WHAT IS EXPECTED ::
From the data underneath, reproduce exactly the stretch that begins at the line with "Instruction: Expand the Status ready dropdown" and ends after the line with "You are a computer-use agent. This".

EXTRACTED DATA ::
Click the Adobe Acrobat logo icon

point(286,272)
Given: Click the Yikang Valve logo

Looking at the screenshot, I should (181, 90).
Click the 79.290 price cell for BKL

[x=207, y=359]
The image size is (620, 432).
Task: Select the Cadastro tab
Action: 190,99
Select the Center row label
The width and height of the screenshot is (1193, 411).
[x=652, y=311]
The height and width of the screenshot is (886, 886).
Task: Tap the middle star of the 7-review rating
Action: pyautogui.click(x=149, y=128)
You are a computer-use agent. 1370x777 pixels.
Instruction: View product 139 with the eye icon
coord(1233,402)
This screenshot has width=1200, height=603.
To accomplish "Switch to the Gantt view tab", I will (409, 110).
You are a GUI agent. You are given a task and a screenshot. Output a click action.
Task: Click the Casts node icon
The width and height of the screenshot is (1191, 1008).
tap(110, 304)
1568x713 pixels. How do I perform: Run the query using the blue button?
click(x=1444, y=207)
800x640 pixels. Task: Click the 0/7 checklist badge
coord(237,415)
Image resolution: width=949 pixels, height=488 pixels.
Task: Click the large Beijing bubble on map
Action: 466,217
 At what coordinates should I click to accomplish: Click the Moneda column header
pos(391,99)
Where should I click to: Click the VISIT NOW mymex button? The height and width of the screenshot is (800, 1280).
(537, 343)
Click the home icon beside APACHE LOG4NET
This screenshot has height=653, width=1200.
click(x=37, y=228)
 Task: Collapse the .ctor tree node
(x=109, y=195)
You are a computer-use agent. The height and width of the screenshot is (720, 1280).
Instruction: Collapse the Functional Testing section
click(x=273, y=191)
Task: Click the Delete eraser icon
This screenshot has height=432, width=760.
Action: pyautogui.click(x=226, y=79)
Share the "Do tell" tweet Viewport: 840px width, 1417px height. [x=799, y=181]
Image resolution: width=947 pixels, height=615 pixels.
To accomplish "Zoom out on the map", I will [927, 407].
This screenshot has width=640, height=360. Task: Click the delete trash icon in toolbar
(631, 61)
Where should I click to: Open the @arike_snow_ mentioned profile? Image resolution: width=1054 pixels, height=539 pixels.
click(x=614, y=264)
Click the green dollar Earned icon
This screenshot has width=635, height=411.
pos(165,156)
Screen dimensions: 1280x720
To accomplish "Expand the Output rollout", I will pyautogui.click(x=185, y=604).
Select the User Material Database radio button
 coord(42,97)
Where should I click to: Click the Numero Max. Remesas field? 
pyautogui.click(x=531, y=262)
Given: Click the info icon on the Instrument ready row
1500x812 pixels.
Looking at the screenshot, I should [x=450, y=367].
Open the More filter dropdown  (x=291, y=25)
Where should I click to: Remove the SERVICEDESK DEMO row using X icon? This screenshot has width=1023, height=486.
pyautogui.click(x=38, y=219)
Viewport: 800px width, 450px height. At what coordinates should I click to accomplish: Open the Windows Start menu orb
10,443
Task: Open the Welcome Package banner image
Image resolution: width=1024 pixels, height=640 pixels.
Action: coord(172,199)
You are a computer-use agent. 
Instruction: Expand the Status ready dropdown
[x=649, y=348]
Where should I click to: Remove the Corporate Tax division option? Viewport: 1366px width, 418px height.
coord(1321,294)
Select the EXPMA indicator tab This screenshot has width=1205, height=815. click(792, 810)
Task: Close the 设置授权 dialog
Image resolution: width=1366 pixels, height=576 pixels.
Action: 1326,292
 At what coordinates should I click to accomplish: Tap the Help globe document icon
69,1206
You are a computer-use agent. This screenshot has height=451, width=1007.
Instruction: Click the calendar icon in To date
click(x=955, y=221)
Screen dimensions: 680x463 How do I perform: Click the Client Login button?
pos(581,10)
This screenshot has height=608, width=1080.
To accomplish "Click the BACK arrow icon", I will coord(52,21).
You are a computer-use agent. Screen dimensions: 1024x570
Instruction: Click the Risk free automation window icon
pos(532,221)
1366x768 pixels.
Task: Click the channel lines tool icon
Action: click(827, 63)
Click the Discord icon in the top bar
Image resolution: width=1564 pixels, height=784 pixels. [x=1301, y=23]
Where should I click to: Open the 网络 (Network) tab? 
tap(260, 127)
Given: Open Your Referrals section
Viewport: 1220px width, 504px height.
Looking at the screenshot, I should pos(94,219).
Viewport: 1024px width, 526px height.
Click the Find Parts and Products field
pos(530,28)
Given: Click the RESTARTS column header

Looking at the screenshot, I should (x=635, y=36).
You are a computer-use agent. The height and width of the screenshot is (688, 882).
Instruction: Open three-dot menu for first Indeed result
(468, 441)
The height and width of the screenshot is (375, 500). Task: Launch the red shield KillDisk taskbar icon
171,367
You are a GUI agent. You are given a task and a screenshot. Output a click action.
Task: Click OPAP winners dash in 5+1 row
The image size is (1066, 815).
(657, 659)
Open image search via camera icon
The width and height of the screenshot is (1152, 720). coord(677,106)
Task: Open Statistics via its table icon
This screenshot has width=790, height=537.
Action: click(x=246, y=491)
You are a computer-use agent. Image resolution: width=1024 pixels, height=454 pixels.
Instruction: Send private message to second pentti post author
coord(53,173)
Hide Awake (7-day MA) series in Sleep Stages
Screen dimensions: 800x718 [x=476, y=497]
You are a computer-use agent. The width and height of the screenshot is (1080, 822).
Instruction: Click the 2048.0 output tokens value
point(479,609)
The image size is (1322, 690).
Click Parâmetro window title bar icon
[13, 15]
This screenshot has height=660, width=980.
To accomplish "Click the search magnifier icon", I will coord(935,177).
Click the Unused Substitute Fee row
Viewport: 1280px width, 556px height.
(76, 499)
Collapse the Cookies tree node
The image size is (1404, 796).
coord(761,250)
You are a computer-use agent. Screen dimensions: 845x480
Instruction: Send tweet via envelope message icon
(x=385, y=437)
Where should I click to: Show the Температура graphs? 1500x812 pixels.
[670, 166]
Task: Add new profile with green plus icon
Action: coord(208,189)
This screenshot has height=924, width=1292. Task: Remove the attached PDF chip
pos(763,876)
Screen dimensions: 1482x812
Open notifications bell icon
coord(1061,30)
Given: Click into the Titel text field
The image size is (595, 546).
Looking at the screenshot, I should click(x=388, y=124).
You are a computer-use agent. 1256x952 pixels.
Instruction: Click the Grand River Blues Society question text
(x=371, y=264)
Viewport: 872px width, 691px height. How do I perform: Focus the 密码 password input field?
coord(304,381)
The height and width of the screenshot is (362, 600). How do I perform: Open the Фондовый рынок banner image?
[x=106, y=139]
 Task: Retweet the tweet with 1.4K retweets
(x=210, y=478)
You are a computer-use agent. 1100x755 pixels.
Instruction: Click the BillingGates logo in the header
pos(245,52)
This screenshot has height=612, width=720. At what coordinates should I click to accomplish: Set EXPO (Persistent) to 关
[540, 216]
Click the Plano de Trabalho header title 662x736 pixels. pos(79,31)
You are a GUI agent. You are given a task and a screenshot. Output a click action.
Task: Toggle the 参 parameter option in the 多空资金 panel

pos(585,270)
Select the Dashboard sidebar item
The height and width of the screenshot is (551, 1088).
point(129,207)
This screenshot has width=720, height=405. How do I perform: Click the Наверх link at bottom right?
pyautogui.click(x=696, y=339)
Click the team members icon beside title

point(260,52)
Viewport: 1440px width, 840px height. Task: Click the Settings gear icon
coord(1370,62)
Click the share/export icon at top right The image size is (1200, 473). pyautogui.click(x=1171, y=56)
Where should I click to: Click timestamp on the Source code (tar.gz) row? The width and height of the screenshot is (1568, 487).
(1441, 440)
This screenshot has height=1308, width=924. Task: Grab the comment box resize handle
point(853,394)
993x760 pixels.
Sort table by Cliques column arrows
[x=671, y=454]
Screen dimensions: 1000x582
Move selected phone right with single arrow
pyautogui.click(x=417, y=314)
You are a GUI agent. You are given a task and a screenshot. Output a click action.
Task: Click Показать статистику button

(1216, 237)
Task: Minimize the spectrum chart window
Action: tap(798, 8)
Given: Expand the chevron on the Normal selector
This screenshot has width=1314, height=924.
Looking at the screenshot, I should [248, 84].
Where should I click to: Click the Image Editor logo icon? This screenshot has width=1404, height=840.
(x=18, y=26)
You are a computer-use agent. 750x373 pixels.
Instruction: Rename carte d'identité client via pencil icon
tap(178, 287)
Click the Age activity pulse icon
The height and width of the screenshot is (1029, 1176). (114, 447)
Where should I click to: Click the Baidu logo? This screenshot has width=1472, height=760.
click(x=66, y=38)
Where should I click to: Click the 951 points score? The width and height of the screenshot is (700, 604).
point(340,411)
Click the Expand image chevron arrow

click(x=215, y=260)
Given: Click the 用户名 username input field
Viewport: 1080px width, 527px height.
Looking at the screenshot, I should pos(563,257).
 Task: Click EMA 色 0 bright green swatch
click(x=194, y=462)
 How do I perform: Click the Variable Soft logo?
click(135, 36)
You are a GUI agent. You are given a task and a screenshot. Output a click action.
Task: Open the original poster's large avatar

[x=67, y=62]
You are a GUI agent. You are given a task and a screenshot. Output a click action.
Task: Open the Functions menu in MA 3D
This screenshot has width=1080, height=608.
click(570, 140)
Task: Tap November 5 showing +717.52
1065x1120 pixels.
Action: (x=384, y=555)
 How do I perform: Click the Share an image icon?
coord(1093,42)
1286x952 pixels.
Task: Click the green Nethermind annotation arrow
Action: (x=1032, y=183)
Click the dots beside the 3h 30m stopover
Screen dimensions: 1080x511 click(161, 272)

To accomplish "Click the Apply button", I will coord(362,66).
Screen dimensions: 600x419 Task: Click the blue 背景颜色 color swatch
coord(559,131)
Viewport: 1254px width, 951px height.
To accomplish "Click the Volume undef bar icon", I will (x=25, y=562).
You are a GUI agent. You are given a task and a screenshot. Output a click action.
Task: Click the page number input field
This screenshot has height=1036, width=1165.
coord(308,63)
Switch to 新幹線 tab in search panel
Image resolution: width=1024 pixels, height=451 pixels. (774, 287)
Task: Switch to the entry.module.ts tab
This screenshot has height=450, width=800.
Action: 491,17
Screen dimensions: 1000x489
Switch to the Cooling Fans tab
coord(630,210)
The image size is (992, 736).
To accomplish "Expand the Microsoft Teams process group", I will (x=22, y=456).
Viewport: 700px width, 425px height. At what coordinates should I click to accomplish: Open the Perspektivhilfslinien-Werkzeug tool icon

FINISHED TASK ::
Instruction: Expand the Status ready dropdown
[x=649, y=348]
Where should I click to: Remove the Corporate Tax division option? Viewport: 1366px width, 418px height.
coord(1321,294)
Select the EXPMA indicator tab This screenshot has width=1205, height=815. click(792, 810)
Task: Close the 设置授权 dialog
Image resolution: width=1366 pixels, height=576 pixels.
Action: 1326,292
 At what coordinates should I click to accomplish: Tap the Help globe document icon
69,1206
You are a computer-use agent. This screenshot has height=451, width=1007.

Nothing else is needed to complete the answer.